Podemos encontrar que nuestra fe nos cobija en las situaciones más extremas. Mientras estaba acurrucado en las trincheras de la Primera Guerra Mundial, un erudito griego tradujo algunas de las epístolas de Pablo. A pesar del devastador conflicto que lo rodeaba, captó algo de la naturaleza eterna de la vida que el apóstol había visto. Tradujo un pasaje: “Ya no considero al hombre como físico, sino espiritual. Lo físico ya no está ante mis ojos. Cristo mismo para mí ya no es un ser físico; lo veo espiritualmente, y en esa visión espiritual descubro que el hombre es una nueva creación. Todos los antiguos puntos de vista acerca del hombre ahora perecen” (II Corinthians 5:16, 17, Gerald Warre Cornish, St. Paul from the Trenches).
Solo perecen los puntos de vista limitados y materiales del hombre. No el hombre. No el hombre verdadero de la creación de Dios, del Espíritu. La fe protege este nuevo punto de vista antes de que se manifieste externamente. Tal vez podríamos decir que la fe proporciona ese espacio mental en el que perdemos las perspectivas de oruga de nosotros mismos al contemplar la mariposa que siempre hemos sido; al contemplar la radiante verdad de nuestra identidad espiritual e inmutable.
El poder transformador de la fe satisfizo una sensible necesidad cuando un querido miembro de mi familia, antes de su fallecimiento, estuvo en un hospital de cuidados paliativos después de recibir tratamiento médico.
Aunque respetaba sus puntos de vista y decisiones religiosas, me sentí impulsada a compartir en voz alta con él y su familia las alentadoras palabras de Pablo a los primeros cristianos de Corinto de esa traducción inspirada hecha en las trincheras. Una paz dulce y centrada en Dios nos envolvió. Estaba agradecida de aprovechar mi comprensión cada vez mayor de la Ciencia Cristiana de que nunca podemos estar separados de Dios, quien es nuestra única Vida. Esta fe en Dios como la Vida misma me proporcionó una convicción inquebrantable de que lo único que realmente podemos perder es la falsa visión de nosotros mismos y de los demás como mortales. Una nueva visión de la continua inmortalidad de este ser querido se había estado desarrollando en el pensamiento. Fue como un momento de estación de paso para todos nosotros.

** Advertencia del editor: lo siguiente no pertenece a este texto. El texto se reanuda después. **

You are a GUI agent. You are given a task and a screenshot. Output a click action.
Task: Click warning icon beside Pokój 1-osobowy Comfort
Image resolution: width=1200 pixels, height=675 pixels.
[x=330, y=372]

Cuando más tarde me enteré de su fallecimiento, sentí que el peso del dolor intentaba derribarme. Pero la poderosa certeza de la verdadera naturaleza espiritual del hombre me elevó de inmediato. Fue una curación instantánea. El dolor había desaparecido y me sentí totalmente libre para comenzar a consolar a los demás.
Comprender algo de la sustancia espiritual del ser eterno del hombre siempre es transformador. Seguimos descubriendo que la vida es ininterrumpida en Dios, ahora y para siempre. A través de la crisálida de la fe que permite que surja la comprensión espiritual, los puntos de vista mortales —incluso de aquellos a quienes amamos entrañablemente— ceden, y la realidad espiritual de la vida se convierte en la evidencia sustancial que llega al corazón… y lo sana.